Nicht fragil werden! Betrachten Sie Ihr Depot als Ganzes anstatt jeden Baustein isoliert zu bewerten. Das funktioniert nicht. Betrachten Sie Ihr Depot als Team, als Mannschaft. Jedes Teammitglied hat bestimmte Aufgaben zu erfüllen, damit die Mannschaft als Ganzes reüssiert. So ist es auch beim Depot.
-
Der risikoarme Teil (RK1) ist der Petrus im Depot. Sein Auftrag: "Du bist der Fels auf den ich mein Vermögen baue". Petrus macht keine Rendite, Petrus ist armageddonfest - wenn die Welt in Trümmer fällt, schlägt seine große Stunde. Alles bricht zusammen, RK1 steht.
- Der risikobehaftete Teil (RK3) - auch bekannt als Mr. Market - ist für die Rendite zuständig. Wir lassen das himmelhochjauchzende, zu Tode betrübte Partyschwein seine Volatiltät ausleben. Wie sagte Kostolany:
"Wer die Aktie nicht hat, wenn sie fällt, hat sie auch nicht, wenn sie steigt."
Wir kennen die zukünftigen Gewinner nicht, deshalb sind wird marktbreit dabei.
Die einzige Stellschraube
Sie entscheiden, wie viel Party und wie viel Fels sie in ihrem Depot haben wollen.
- Zu viel Fels und alles versteinert.
- Zu viel Party macht Katerstimmung.
Während ich in Bezug auf die ETFs geschrieben habe: Die Mischung ist egal, gilt hier:
Die Mischung macht´s. Die Volatilität des gesamten Depots muss es stimmen. Hängen Sie Mr. Markt so viele Felsen um den Hals, bis Sie sein Gezappel ertragen.
Hier ist reines Bauchgefühl gefragt. Sie können ruhig schlafen, wenn Ihr Depot 10% an Wert verliert? Gut, dass ist Ihr Level.
Wer mit einem 20%igen Wertverlust zurecht kommt, ist nicht mutiger oder besser als Sie, sondern hat einfach eine andere Risikotragfähigkeit.
Es gibt ja auch Menschen, die länger in der Sonne bleiben können als Sie. Risikotragfähigkeit ist eine Eigenschaft, kein Qualitätsmerkmal.
Es geht nicht darum, sich Special-Forces-mäßig auf einen möglichst hohen RK3-Anteil zu drillen.
Was ich mit ziemlicher Sicherheit sagen kann: Wenn Sie erst einmal damit angefangen haben, sich mit Ihren Finanzen zu beschäftigen, wird Ihre Risikotragfähigkeit steigen.
Warum?
Weil man sich vor Dingen, die man kennt nicht fürchtet.
Wenn Sie davon ausgehen, dass Aktienkurse sich im Crash halbieren können, dann müssen Sie - je nach Mischungsverhältnis - mit diesen Maximalverlusten rechnen.
Fazit
- Werden Sie nicht fragil.
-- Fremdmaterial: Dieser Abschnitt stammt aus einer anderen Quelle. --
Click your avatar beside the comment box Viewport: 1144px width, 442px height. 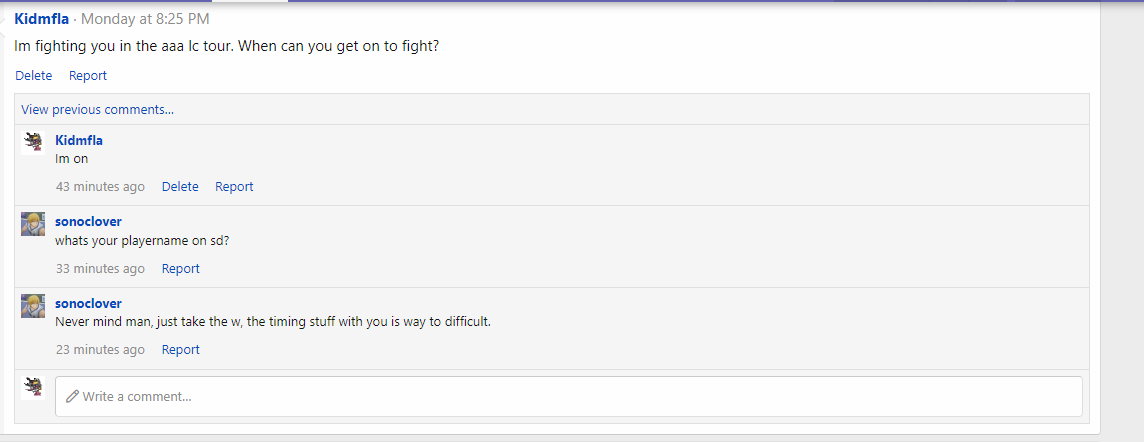click(x=33, y=387)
Lüften Sie die Decke und suchen Sie nach versteckten Risiken und Chancen.
- Lassen Sie den Dingen ihren Charakter. Versuchen Sie nicht die Nachteile eines Produktes zu mindern, sondern setzen Sie es dort ein, wo es seine Vorteile ausspielen kann.
- Wenn Sie bei einem Produkt keine Vorteile für sich erkennen können, setzen Sie es nicht ein.